Warawut Silpa-Archa last week chaired a meeting of the Plastic and Electronic Waste Management Subcommittee that was tasked with the outcome of measures to control the import of plastic waste, promoting utilisation of plastic waste generated in Thailand and handling of plastic waste containers.
As a result of the meeting, he has appointed two working groups under the subcommittee to investigate the environmental impact from 129 plastics factories and another to investigate the import of plastic scrap.
The working groups will have 60 days to survey the real demand for recycled plastics in Thailand to determine the quantity of imported material that suits the country.
Following the 60 day survey, a decision will me made on when Thailand will ban the import of plastics.
Thailand will also immediately introduce new regulations that will mean illegal containers must be returned to the country of origin.
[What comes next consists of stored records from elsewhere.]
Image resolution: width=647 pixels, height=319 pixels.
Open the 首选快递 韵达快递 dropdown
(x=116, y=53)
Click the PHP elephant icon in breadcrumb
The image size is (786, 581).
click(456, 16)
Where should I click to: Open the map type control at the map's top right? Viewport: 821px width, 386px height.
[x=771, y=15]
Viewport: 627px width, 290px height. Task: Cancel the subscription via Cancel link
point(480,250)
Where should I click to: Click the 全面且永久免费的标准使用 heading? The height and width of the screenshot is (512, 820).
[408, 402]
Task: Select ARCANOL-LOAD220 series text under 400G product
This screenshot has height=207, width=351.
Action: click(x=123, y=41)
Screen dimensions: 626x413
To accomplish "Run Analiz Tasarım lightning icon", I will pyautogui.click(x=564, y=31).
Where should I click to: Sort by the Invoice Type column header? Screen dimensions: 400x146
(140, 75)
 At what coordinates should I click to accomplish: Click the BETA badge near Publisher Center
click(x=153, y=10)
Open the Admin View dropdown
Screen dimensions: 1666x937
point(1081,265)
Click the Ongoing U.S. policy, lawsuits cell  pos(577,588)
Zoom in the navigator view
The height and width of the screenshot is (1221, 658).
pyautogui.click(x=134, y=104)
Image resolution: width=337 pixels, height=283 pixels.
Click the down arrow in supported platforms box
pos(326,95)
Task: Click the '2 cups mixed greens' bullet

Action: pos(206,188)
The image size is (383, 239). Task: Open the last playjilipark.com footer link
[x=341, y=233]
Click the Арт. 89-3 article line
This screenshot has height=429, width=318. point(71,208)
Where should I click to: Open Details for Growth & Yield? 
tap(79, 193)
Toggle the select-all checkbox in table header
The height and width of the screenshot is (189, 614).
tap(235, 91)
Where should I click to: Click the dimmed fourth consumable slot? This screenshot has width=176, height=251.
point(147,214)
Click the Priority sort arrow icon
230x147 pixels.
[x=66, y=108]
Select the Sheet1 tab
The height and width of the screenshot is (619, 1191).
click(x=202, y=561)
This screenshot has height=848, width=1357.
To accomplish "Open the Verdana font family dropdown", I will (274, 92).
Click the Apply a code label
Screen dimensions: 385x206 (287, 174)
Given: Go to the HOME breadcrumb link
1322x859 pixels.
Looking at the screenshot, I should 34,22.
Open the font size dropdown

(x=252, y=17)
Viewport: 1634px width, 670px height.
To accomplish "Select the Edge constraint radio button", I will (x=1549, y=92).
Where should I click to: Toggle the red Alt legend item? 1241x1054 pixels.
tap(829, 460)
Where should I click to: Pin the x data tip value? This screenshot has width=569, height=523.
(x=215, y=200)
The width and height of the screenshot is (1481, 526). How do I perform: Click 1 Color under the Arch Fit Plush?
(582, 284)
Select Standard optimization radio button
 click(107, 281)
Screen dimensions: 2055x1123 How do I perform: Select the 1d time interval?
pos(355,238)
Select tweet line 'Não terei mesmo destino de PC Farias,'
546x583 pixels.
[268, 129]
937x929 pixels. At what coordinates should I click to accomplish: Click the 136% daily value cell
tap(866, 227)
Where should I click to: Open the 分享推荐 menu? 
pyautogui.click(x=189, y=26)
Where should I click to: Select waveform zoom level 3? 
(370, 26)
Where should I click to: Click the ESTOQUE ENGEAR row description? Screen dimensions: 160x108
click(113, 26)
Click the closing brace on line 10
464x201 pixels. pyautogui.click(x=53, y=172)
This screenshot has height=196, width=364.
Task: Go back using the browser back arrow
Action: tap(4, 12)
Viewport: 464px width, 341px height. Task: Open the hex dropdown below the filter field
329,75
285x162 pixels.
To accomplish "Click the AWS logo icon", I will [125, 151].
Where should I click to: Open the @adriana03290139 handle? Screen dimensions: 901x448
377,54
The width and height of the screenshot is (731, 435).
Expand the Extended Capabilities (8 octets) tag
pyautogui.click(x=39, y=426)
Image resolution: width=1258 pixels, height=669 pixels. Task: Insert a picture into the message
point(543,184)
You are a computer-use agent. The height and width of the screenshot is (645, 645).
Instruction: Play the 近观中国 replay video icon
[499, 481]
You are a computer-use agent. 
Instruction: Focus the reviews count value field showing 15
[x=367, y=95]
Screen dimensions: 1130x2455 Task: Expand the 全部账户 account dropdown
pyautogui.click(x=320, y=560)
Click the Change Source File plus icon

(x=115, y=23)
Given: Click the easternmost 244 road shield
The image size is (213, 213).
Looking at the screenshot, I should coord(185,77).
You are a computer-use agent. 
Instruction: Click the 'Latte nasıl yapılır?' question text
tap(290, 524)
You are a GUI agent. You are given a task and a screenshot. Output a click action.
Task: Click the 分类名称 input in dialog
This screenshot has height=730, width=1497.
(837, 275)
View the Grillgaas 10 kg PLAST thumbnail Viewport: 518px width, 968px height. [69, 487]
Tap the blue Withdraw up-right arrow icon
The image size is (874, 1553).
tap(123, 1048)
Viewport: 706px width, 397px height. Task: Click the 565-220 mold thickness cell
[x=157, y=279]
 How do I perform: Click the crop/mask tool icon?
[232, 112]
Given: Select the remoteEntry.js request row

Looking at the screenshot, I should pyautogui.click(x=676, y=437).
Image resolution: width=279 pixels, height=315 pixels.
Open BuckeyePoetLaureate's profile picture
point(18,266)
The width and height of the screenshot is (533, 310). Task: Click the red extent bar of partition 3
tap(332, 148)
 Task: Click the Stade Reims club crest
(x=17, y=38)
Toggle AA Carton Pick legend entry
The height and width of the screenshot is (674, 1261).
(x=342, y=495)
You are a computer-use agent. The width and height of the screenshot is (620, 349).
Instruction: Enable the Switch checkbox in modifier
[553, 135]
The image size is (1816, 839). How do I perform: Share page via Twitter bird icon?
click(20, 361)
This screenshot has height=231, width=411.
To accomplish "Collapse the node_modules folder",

Minister Warawut Silpa-archa said: “I am aiming for the management of plastic and electronic waste. Thailand has made concrete progress at today’s meeting to set up a working group to expedite the survey of domestic plastic waste and whether it is necessary to bring garbage into Thailand. If it has to be imported into Thailand, it must be in a controlled quantity.
“If in 2021 we can stop imports, we will stop. But if there is an initial need, then we will allow one to two more years. In the end, there must be no more waste imported into Thailand.”
Last month, Thailand’s Pollution Control Department warned that the country was not generating enough of its own plastic to feed its factories, and that it was requesting an import quota of 650,000 tonnes for 2021.
Thailand is clearly on a path towards banning the import of plastic waste.
The only question left remaining is when?
Minister Warawut Silpa-archa wants it to be as soon as next year but has come around to arguments that it should be phased in based on the need of the countries 129 plastic factories that use recycled materials.
Last month, Thailand’s Pollution Control Department requested import quota of 650,000 tonnes for 2021 to allows its plastic manufacturing sector to continue operating, as it recognised that the country wasn’t generating enough material from its emerging waste management collection system.
But this request was turned down by the Minister who wants to ban plastic imports as soon as possible, even describing this as “a gift” to the Thai people.
However, he has now set up these two subcommittee’s to investigate how much material needs to be imported and then he will decide on whether to ban plastic imports or not.
What is clear though is that a ban is coming by 2023 at the latest, but possibly as early as next year.